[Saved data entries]

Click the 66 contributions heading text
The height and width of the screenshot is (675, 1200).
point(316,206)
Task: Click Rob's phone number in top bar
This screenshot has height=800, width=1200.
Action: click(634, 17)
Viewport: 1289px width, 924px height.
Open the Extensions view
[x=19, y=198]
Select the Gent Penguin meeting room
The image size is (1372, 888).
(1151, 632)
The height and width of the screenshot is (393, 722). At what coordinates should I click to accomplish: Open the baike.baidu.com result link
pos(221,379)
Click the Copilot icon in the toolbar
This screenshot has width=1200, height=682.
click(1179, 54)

THE PROBLEM
Here the answer is the exact run of lines above, from the line with "The height and width of the screenshot is (675, 1200)." down to the last, and nothing else.

TASK SOLUTION
The height and width of the screenshot is (675, 1200).
point(316,206)
Task: Click Rob's phone number in top bar
This screenshot has height=800, width=1200.
Action: click(634, 17)
Viewport: 1289px width, 924px height.
Open the Extensions view
[x=19, y=198]
Select the Gent Penguin meeting room
The image size is (1372, 888).
(1151, 632)
The height and width of the screenshot is (393, 722). At what coordinates should I click to accomplish: Open the baike.baidu.com result link
pos(221,379)
Click the Copilot icon in the toolbar
This screenshot has width=1200, height=682.
click(1179, 54)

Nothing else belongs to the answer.